You can learn what a Spark Connect Session is, certain known limitations and the supported Runtime component versions.

What a Spark Connect Session is

A session is an interactive short-lived development environment for running Spark commands. A Spark Connect Session is a type of CDE Session that exposes the Spark Connect interface. A Spark Connect Session allows you to connect to Spark from any remote Python environment.

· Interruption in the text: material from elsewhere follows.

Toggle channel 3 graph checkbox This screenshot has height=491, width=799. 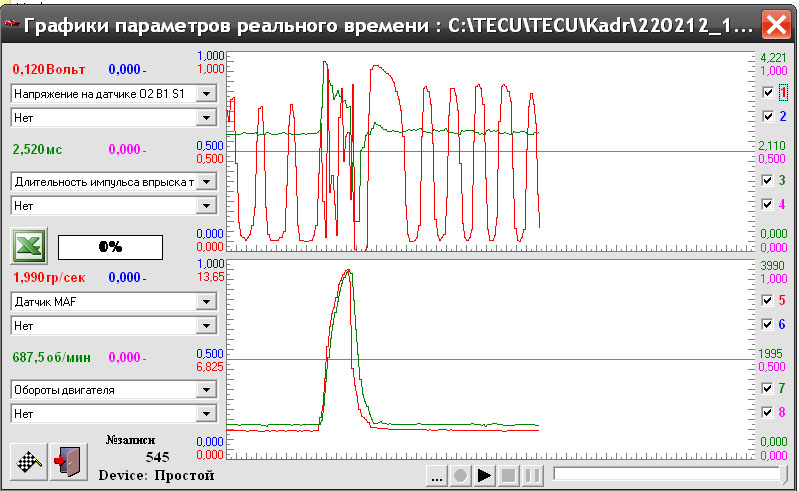(767, 180)
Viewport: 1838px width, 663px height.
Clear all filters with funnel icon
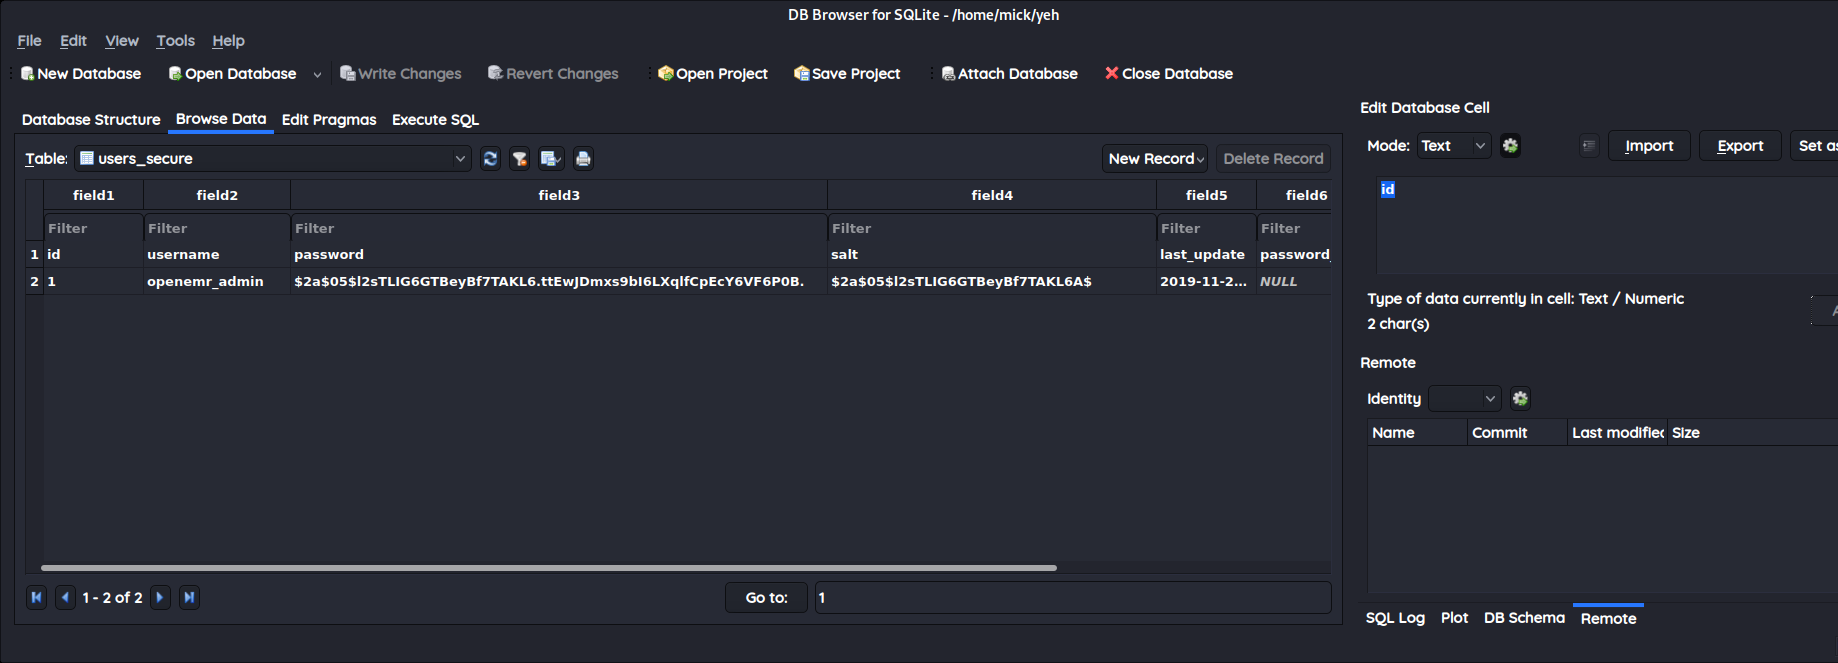519,159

Supported versions of Cloudera Runtime components

Ensure that you are using the following software versions of the Runtime components before you use Spark Connect Sessions:
  • Spark 3.4.1
  • CDP Runtime 7.1.8

Supported Spark Connectors

The following Spark Connectors are supported with the previously listed Runtime component versions:
  • Hive
  • HDFS
  • Hive tables Parquet storage
  • Hive tables ORC storage
  • Ranger - table-level access controls

Limitations

Spark Connect Sessions do not support the following:
  • Profile support: Spark Connect does not support profiles in the configuration files even though the CDE clients support "Profiles" in the configuration files.
  • Documentation links within the Spark Connect UI point to incorrect documents.
  • Session creation allows a mix of uppercase and lowercase letters in the session names. However, using uppercase letters causes Spark Connect Sessions to connect incorrectly. As a workaround, use only lowercase letters in session names.
  • Access control support: Spark Connect Sessions do not support access control. After a session is created, anyone with access to the virtual cluster can connect to it.